März

| Ziergarten

Im Ziergarten
 

Aussaat, Pikieren & Vermehrung

  • Je nach Witterung beginnen die Pflanzarbeiten.
  • Umtopfen von Balkon-, Kübel- und Topfpflanzen. Wenn nicht umgetopft werden muss, kann man 1 bis 2 cm frisches Substrat aufbringen.
  • Ab jetzt können wurzelnackte Bäume und Sträucher gepflanzt werden. Diese Pflanzenqualität ist wesentlich günstiger und leichter zu transportieren. Bei großem Pflanzenbedarf, wie zum Beispiel für Hecken oder für einen Obstgarten, zahlt sich das aus. Wurzelnackte Gehölze können im Frühling nur von März bis April verpflanzt werden.

Boden

  • Für die Rasensaat (ab Ende April) kann der Boden vorbereitet werden.
  • Säubere den bestehenden Rasen von Laubresten und anderen „Winterrelikten“. Der Rasen beginnt sonst zu faulen. Mähe deshalb den Rasen im März schon das erste Mal, um Verunreinigungen und Abgestorbenes zu beseitigen und um den einen oder anderen zu langen Halm einzukürzen. Nach dem sogenannten Säuberungsmähen sieht der Rasen gleich viel besser aus.
  • Ende März wird nach dem ersten Mähen der Rasen gedüngt und zwar mit einem schnell wirksamen Mineraldünger. Etwa zwei Wochen nach dieser Düngung wird vertikutiert, dann sind die Wurzeln des Grases ausreichend dicht. Danach mit einem Langzeitdünger nochmals düngen.
  • Ein Frühjahrsputz im Garten ist nicht zwingend notwendig. Laubreste müssen nur vom Rasen entfernt werden. Unter Hecken bleibt das Laub liegen – es bietet Schutz für Nützlinge.
  • Sträucher, Rosen und vor allem Stauden versorgst du am besten mit frischem Kompost oder organischem Dünger. Diese Kraftnahrung für sollte nun ca. 2 bis 3 cm stark unter Bäumen und Sträuchern, zu Rosen und auf Blumenbeeten aufgebracht werden. Nur leicht einarbeiten (mit Rechen oder Grubber).
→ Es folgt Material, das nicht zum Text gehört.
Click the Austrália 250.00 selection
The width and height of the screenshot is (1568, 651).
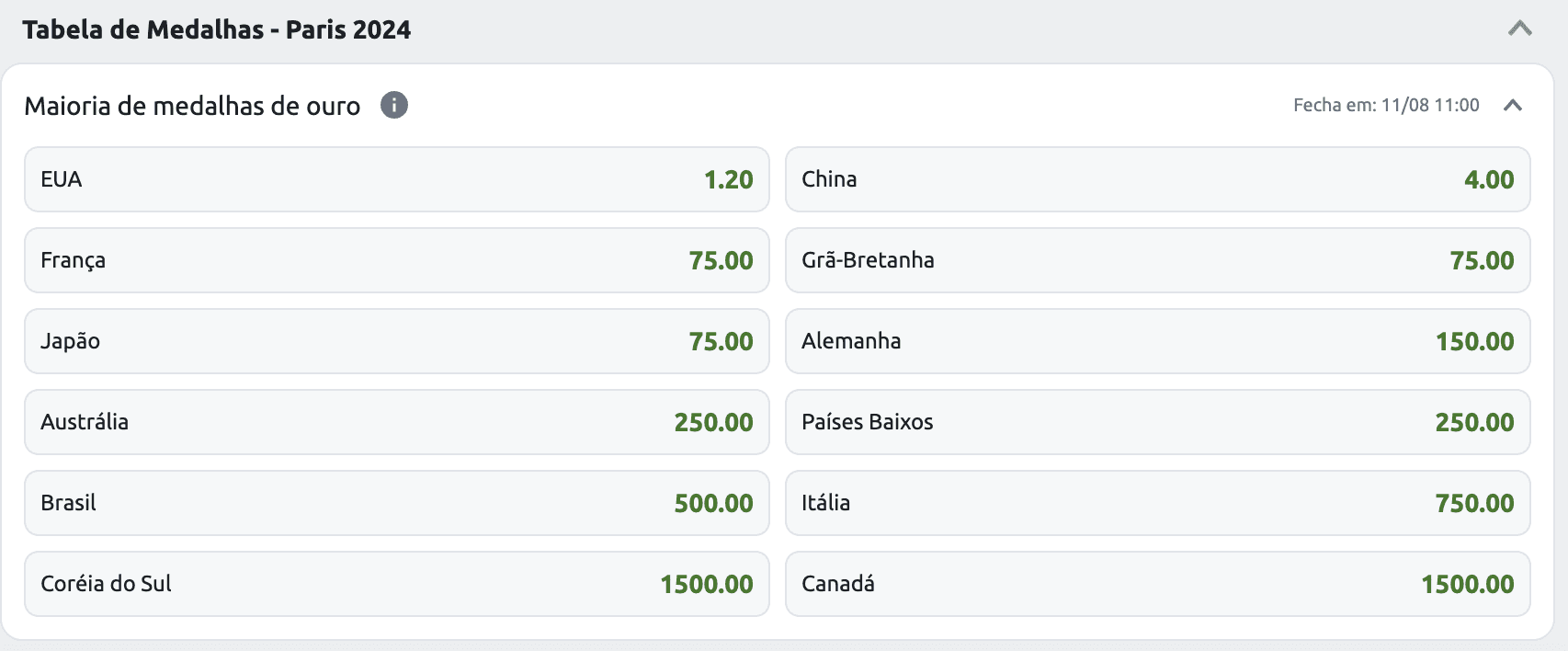(396, 422)
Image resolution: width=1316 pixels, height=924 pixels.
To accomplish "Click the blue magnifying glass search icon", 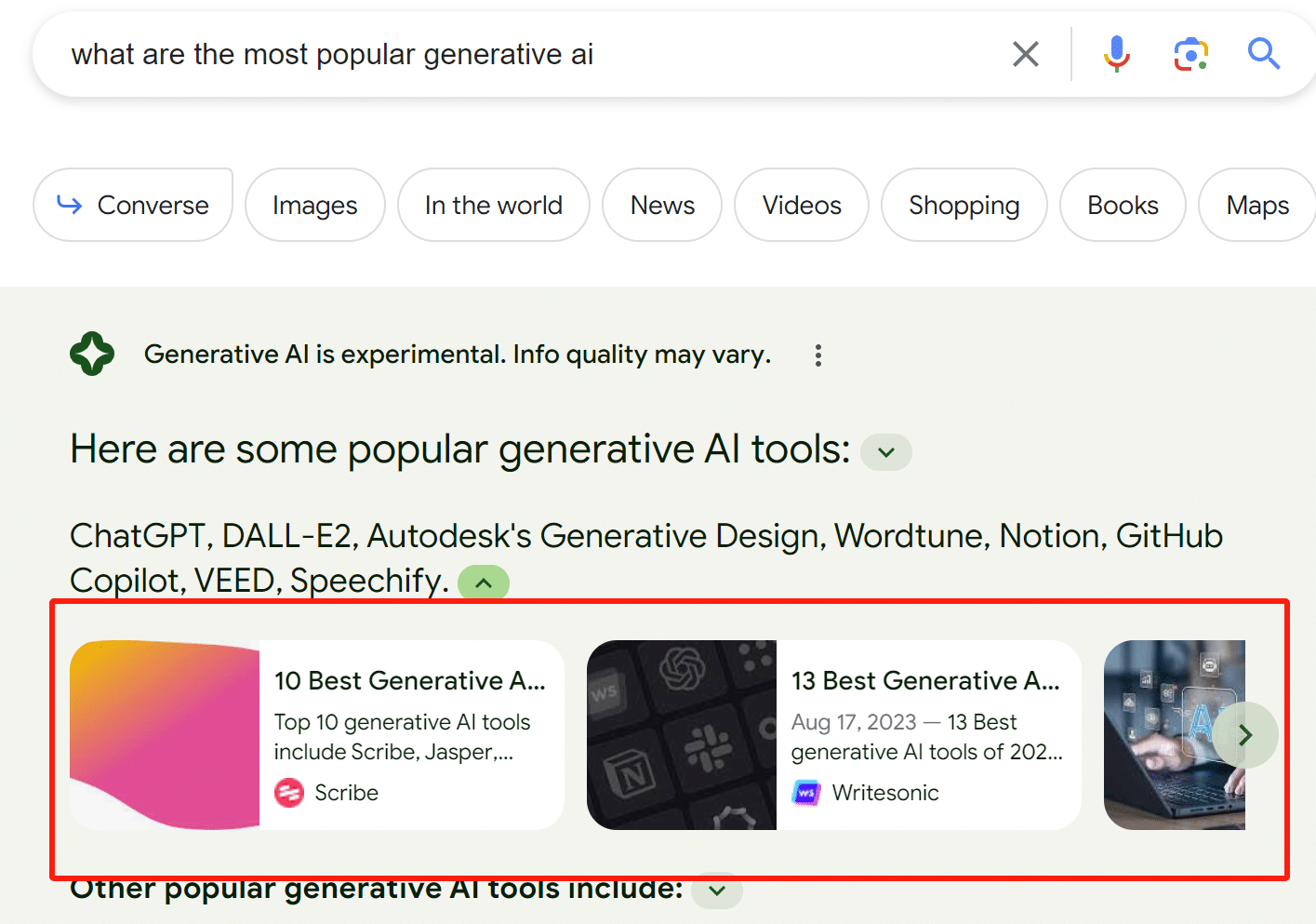I will point(1263,54).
Diese Dünger brauchen eine gewisse Zeit bis sie wirken, darum ist der frühe Zeitpunkt so wichtig.
  • Rosen sollten unbedingt so gegen Ende März nach dem Rückschnitt mit einem organischen Rosendünger gedüngt werden.

Gehölz & Blätter

  • Die wichtigste Arbeit im März ist der Rückschnitt von dürren Zweigen und Stauden. Alle sommerblühenden Gehölze werden nun stark geschnitten. Rosen, Sommerflieder, Annabell-Hortensien, Sommerspiraea, Bartblume und Blauraute treiben nach dem Rückschnitt stark aus und bilden im Sommer auf den frischen Trieben viele Blüten. Die Triebe des Sommerflieders, der Bartblume, der Sommerspieren und des Johanniskrauts sollten auf ein Viertel ihrer ursprünglichen Länge eingekürzt werden. Das gleiche gilt für die sommerblühende Clematis oder die Waldrebe, wie sie zu deutsch heißt.
  • Die Rosen werden nach Ende der Frostperiode aus dem Winterschlaf geholt. Richtiger Zeitpunkt: wenn die Forsythie blüht. Wurde der Zeitpunkt übersehen und haben die Rosen erst einmal ausgetrieben, wird der gesamte frische Austrieb weggeschnitten und die Rose hat die ganze Kraft und Energie umsonst aufgewendet. Es dauert danach wieder recht lange, bis die Kraft zurückkehrt. Das kann man verhindern, indem der Schnitt eher früh angesetzt wird. Wenn du die Rosen im Herbst angehäufelt hast, nimm die Erde beim Schnitt noch nicht weg, der Schutz gegen die Kälte kann im März durchaus noch nötig sein.
  • Immergrüne Hecken erhalten rechtzeitig zu Austriebsbeginn Ende März ihren jährlichen Rückschnitt – so verlieren sie nicht zu viel Kraft.

Klima

  • An Blumen und Gehölzen winterliche Schutzabdeckungen entfernen.
     

Unkraut, Krankheiten & Schädlinge

  • Um Krankheiten und Schädlingen vorzubeugen, sollte im Gemüsegarten die Fruchtfolge eingehalten werden. Dieselbe Gemüseart darf nicht am selben Platz im Folgejahr nachgepflanzt werden.